Meredith was recovering from the shock of a fall that had broken his ankle, and I found him resting his foot upon a chair as he half reclined in another. He was not happy in his mind. The long convalescence and confinement in the house vexed him; the social conditions of the day—what would he have thought of this day?—the gross inequalities in the distribution of wealth, the growing unrest of the people, weighed upon him. He wrote letters to the newspapers about it all, but he offered no remedy. He talked about America, about Philadelphia, and recalled Weir Mitchell and his books. And as he talked, I studied him, his colour, his expression, and his general characteristics.
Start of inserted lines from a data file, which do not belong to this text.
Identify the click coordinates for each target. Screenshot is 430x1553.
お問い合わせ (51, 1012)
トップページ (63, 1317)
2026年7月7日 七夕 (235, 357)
The inn where I stayed was bright and sunny, and the rooms very comfortable; so I lingered long to see more of the recluse, for so he seemed, shut in, as it were, behind the hedges that hid him from the road and the passing people—like Tennyson, in his later life, concealed from view in his hidden gardens at Freshwater. Meredith followed the example of other great thinkers who become shy in their old age and withdraw from the world. There are men who resent the change from strength to weakness, from the ruddy glow of health in firm and solid cheeks to the pallor and the wan, frail look of decaying faculties. Swinburne put the matter tersely by saying he was not young enough to be beautiful and not old enough to be picturesque, when he refused to sit for his portrait. So few know when the picturesqueness begins, and sometimes it never comes at all—it is frequently a question of hair!
At last I obtained material enough to make the portrait, and the work was accomplished to the satisfaction of the President of the Pennsylvania Academy of the Fine Arts, and now hangs in the Historic Portrait Collection of that institution.